With these principles in mind, we examine the relationship
between the Village and the Winfield Public Library employees to
determine whether the Village is a joint employer of the library
employees. We conclude that the Village is not a joint employer of
the library employees. Rather, the library, through the library
board of trustees, possesses exclusive authority over the terms and
conditions of the library employees' employment.
The Winfield Public Library was established pursuant to the
Illinois Local Library Act (75 ILCS 5/1--.01 et seq. (West 1992))
by the vote of the citizens of the Village. See 75 ILCS 5/2--2
(West 1992). Where the public votes to establish a library in a
village such as the Village of Winfield, the Local Library Act
provides that a seven-member board of library trustees (the library
board) shall be elected at the same time as the library
establishment election. 75 ILCS 5/4--3 (West 1992). The trustees'
terms are to be staggered, and their successors elected in
accordance with the general election law. 75 ILCS 5/4--3.1 (West
1992). Vacancies in the office of trustee are filled by the
remaining trustees until the next regular library election is held.
75 ILCS 5/4--4 (West 1992).
The Local Library Act vests the library board with broad
powers to control and govern the library. See 75 ILCS 5/4--7, 4--
7.1 (West 1992). Among other things, the board is given the
following powers: (1) to make and adopt bylaws, rules and
regulations for the government of the library; (2) to have
exclusive control of the construction of any library buildings; (3)
to have exclusive control over the supervision, care and custody of
library grounds, rooms or buildings; (4) to purchase or lease real
or personal property; (5) to sell or otherwise dispose of any real
or personal property; (6) to enter into contracts and take title to
property acquired by it for library purposes; (7) to sue and be
sued; (8) to invest funds; and (9) to accumulate and set apart
unexpended funds as reserve funds. 75 ILCS 5/4--7 (West 1992). In
particular, with regard to library personnel, the library board is
granted the exclusive authority to appoint and fix the compensation
of a qualified librarian, who in turn shall have the authority to
hire such other employees as may be necessary, to fix their
compensation, and to remove such employees, subject to the approval
of the library board. 75 ILCS 5/4--7(7) (West 1992). The Local
Library Act also gives the library board the "exclusive control of
the expenditure of all moneys collected for the library." 75 ILCS
5/4--7(2) (West 1992).
The testimony of Bryon Vana, the Village manager, further
demonstrates the autonomy enjoyed by the Winfield Public Library.
Vana testified that the library has its own board of trustees,
which is elected by the public. No library trustees are also
Village trustees, and no library employees are also Village
employees. The library pays all of its employees' salaries and
benefits. The Village provides no benefits to library employees.
The library has its own employment policies and the Village is not
involved in the hiring, firing or discipline of library employees.
Vana also testified that the Village does not review or approve
library expenditures.

TO DO:
(1) Duplicate the stretch of the Winfield library passage from "by the vote" through "election is held.".
(2) According to the Winfield library passage, what does the Local Library Act authorize the qualified librarian to do regarding other employees?
(3) How many members does the board of library trustees have under the Winfield library passage?
Rely only on the Winfield library passage for this work.

ENTRIES SHOWN:
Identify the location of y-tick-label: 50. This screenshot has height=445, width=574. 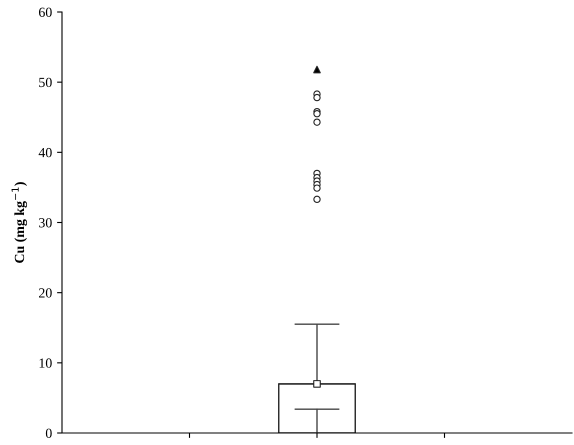
(46, 83).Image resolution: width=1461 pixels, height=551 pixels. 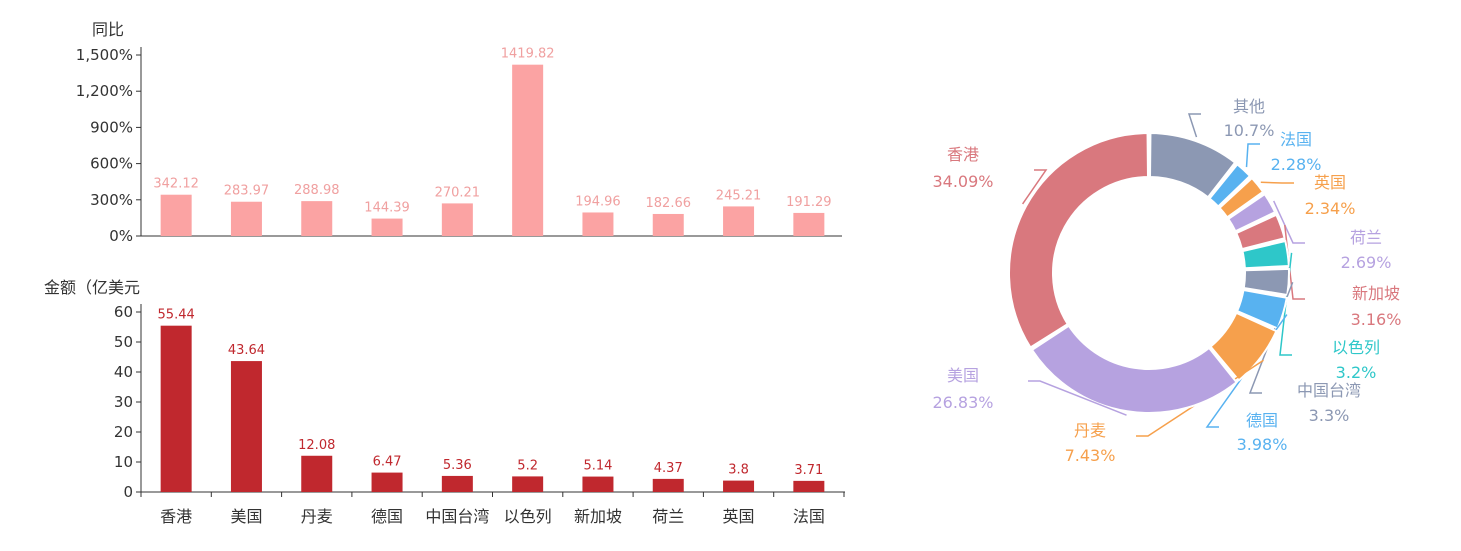 I want to click on donut-slice-name: 其他, so click(x=1249, y=106).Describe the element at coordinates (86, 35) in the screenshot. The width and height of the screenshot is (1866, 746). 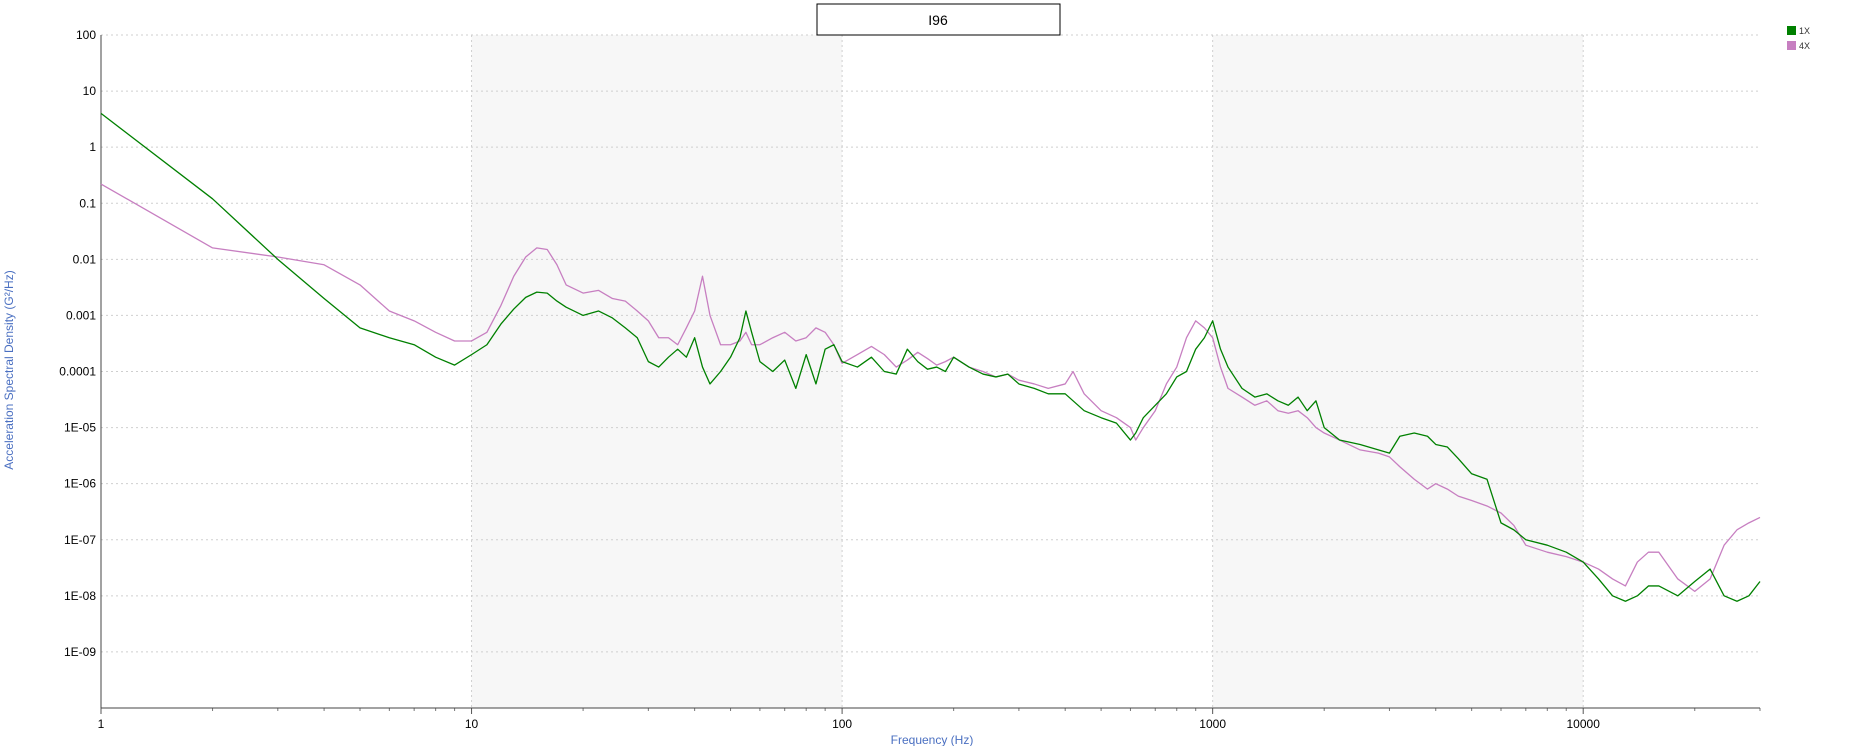
I see `y-tick-label: 100` at that location.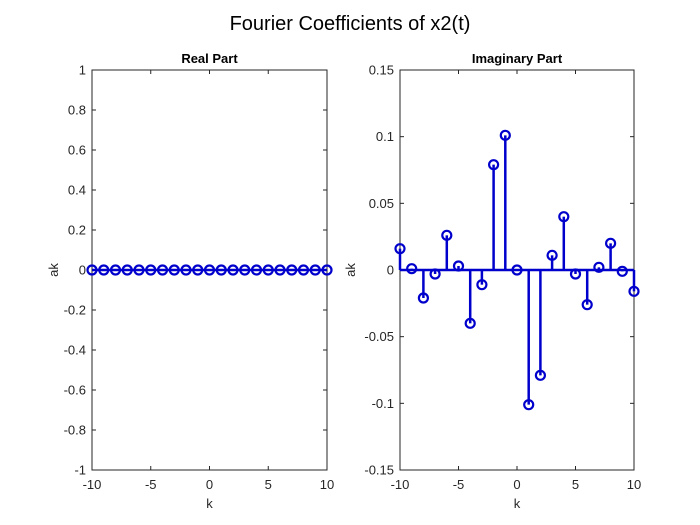 The image size is (700, 525). I want to click on y-tick-label: -0.2, so click(75, 310).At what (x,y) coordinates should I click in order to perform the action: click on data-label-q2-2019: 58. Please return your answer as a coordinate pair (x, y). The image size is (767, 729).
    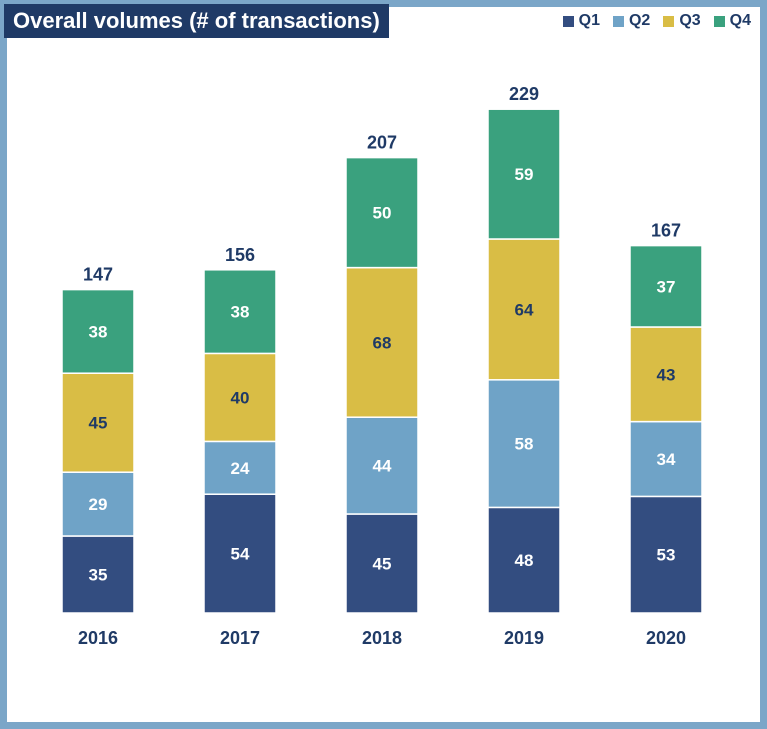
    Looking at the image, I should click on (524, 444).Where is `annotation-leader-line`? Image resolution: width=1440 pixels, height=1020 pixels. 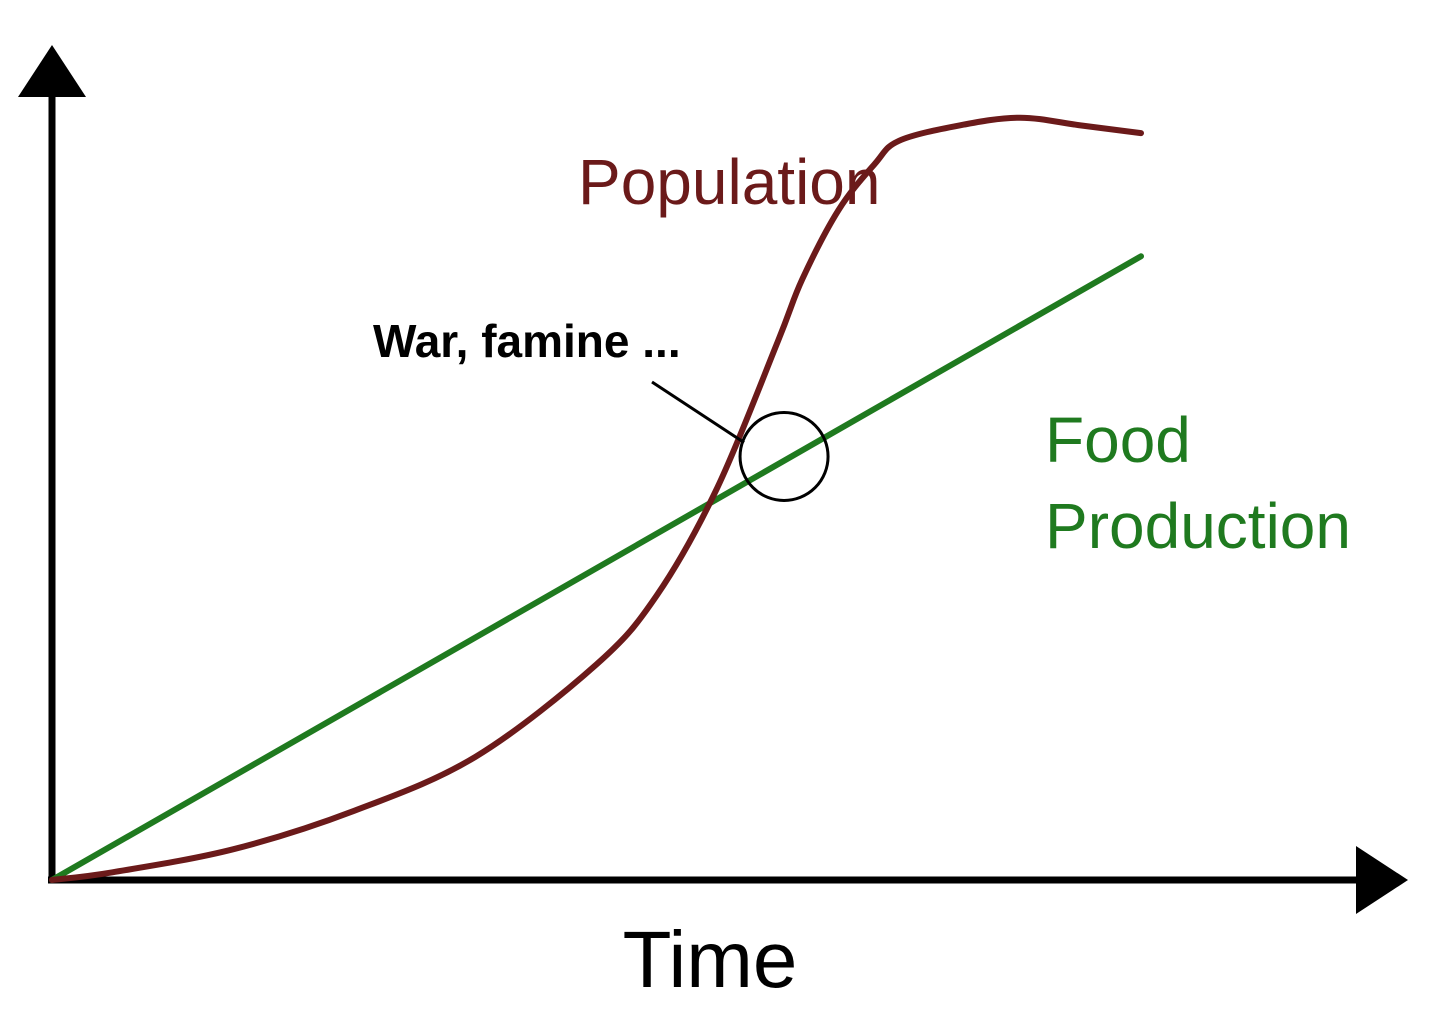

WRITTEN RESPONSES:
(1)
by the vote of the citizens of the Village. See 75 ILCS 5/2--2
(West 1992). Where the public votes to establish a library in a
village such as the Village of Winfield, the Local Library Act
provides that a seven-member board of library trustees (the library
board) shall be elected at the same time as the library
establishment election. 75 ILCS 5/4--3 (West 1992). The trustees'
terms are to be staggered, and their successors elected in
accordance with the general election law. 75 ILCS 5/4--3.1 (West
1992). Vacancies in the office of trustee are filled by the
remaining trustees until the next regular library election is held.

(2)
Hire such other employees as may be necessary
Fix their compensation
Remove such employees, subject to the approval of the library board

(3) Seven